→ **ФРАГМЕНТ ТЕКСТА**
☆ ☆ ☆
АНДРЕЙ АМАЛЬРИК «Неожиданные повороты»
АНДРЕЙ АМАЛЬРИК
«Неожиданные повороты»
Хотя меня все больше начинали занимать другие интересы, отношения с художниками были дороги мне. Анатолий Зверев заходил к нам, пока мы не поссорились из-за того, кому делать первый ход в карты, я его с тех пор не видел и вряд ли увижу. Я думаю теперь, что он оказал на меня большое влияние, даже как на писателя, хотя сам книг, по-моему, не читал. Когда он иллюстрировал мои пьесы, он попросил меня читать их вслух, так как едва разбирал буквы; замечания, которые он сделал, были, впрочем, очень метки. Боюсь, что в истории русского искусства его работы займут скромное место, замечательные вещи просто потеряются среди хлама. На Западе даже лучшие его картины интереса не вызвали, они слишком напоминали лирический экспрессионизм двадцатых-тридцатых годов, словно развитие русского искусства возобновилось с того момента, на котором было искусственно прервано.
Между тем я не побоюсь сказать, что в Звереве были зачатки гениальности, это был гений в потенции — но в потенции, не осуществившейся. У него были такие неожиданные повороты, такие необычные ходы — и в его картинах, и даже в маразматических рассказах и стихах, — которые и выдают гения. Вы читаете, например, писателя, как будто едете по накатанной ровной дороге, но вдруг какой-то одной фразой делается такой вираж, и вас тряхнет на таком ухабе — и вы чувствуете: перед вами гений. Но у большинства хороших писателей вы так и доезжаете до конца книги по ровной дороге.
☆ ☆ ☆
→ **ПРЕДОСТАВЛЕННЫЕ МАТЕРИАЛЫ**
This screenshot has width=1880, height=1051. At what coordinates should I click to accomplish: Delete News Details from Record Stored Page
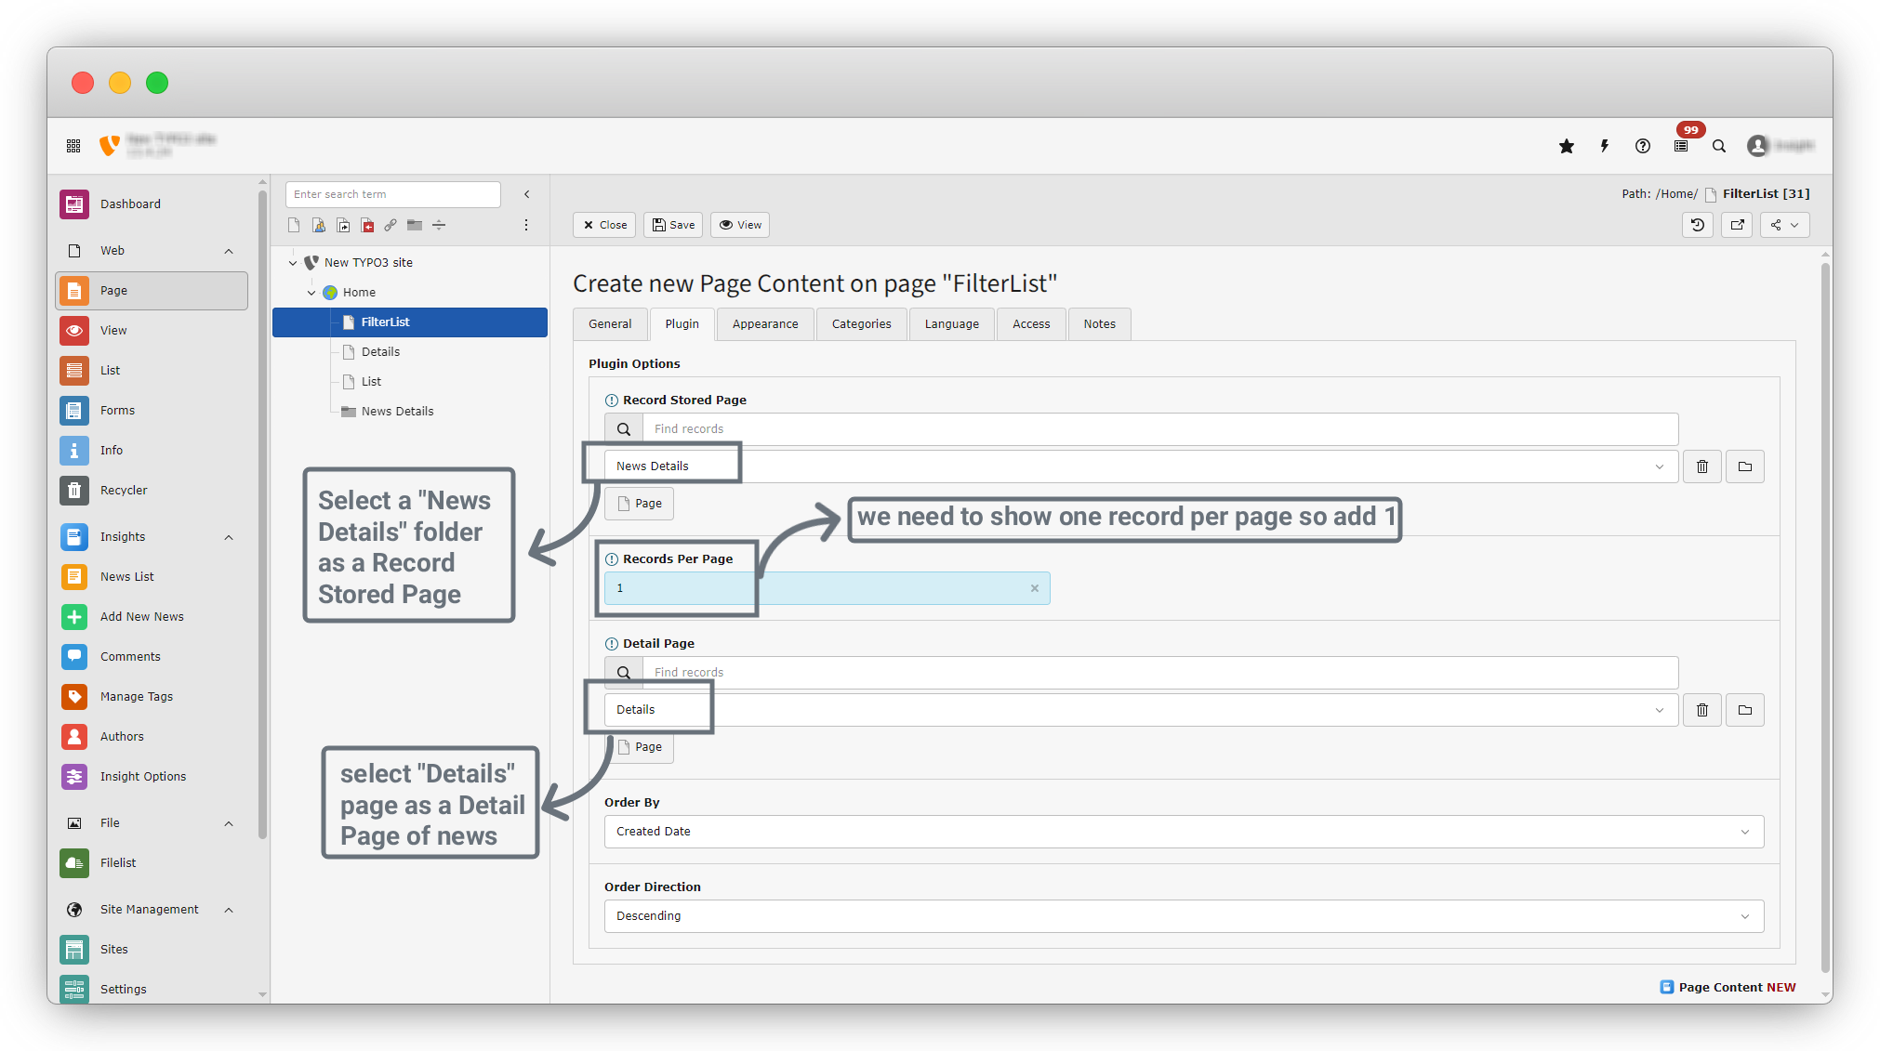tap(1702, 466)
☆ ☆ ☆
→ **ЗАДАНИЯ ДЛЯ ВЫПОЛНЕНИЯ**
(1) Перечислите виды творчества Зверева, которые названы во фрагменте об Анатолии Звереве в абзаце, начинающемся словами «Между тем я не побоюсь сказать».
(2) Процитируйте дословно фрагмент об Анатолии Звереве: всё, начиная с «Хотя меня все» и вплоть до «было искусственно прервано.».
(3) Напишите, что идет дальше во фрагменте воспоминаний об Анатолии Звереве, начиная сразу после его последнего предложения.
Материалы здесь никакой роли не играют.

→ **ОТВЕТЫ ПО ЗАДАНИЯМ**
(1) Картины, рассказы, стихи.

(2)
Хотя меня все больше начинали занимать другие интересы, отношения с художниками были дороги мне. Анатолий Зверев заходил к нам, пока мы не поссорились из-за того, кому делать первый ход в карты, я его с тех пор не видел и вряд ли увижу. Я думаю теперь, что он оказал на меня большое влияние, даже как на писателя, хотя сам книг, по-моему, не читал. Когда он иллюстрировал мои пьесы, он попросил меня читать их вслух, так как едва разбирал буквы; замечания, которые он сделал, были, впрочем, очень метки. Боюсь, что в истории русского искусства его работы займут скромное место, замечательные вещи просто потеряются среди хлама. На Западе даже лучшие его картины интереса не вызвали, они слишком напоминали лирический экспрессионизм двадцатых-тридцатых годов, словно развитие русского искусства возобновилось с того момента, на котором было искусственно прервано.

(3)
У Зверева не было другого: школы, культуры, которые играют роль внутреннего цензора, отличая плохое от хорошего не на бумаге уже, а еще где-то на грани бессознательного и сознательного, а также не было среды, которая держит художника на поверхности, как соленая вода пловца. Конечно, создавалась эрзац-среда: несколько подпольных художников, два-три безденежных коллекционера, три-четыре непризнанных поэта и четыре-пять ничего не понимающих в живописи иностранцев, и потому не только картины Зверева, но и вообще картины русских неофициальных художников, выставленные вместе на Западе, — и хорошие, и плохие, и любительские, и профессиональные — производят какое-то, не побоюсь этого слова, жалкое впечатление, не в отрицательном смысле слова, а скорее в том, как выглядит голый среди одетых.
Работоспособность Зверева — сначала высокая — начала иссякать, чему немало способствовало естественное для русского художника пристрастие к водке, и постепенно все яснее обозначался кризис: когда данное Богом истощается, не сменяясь приобретенными личными усилиями.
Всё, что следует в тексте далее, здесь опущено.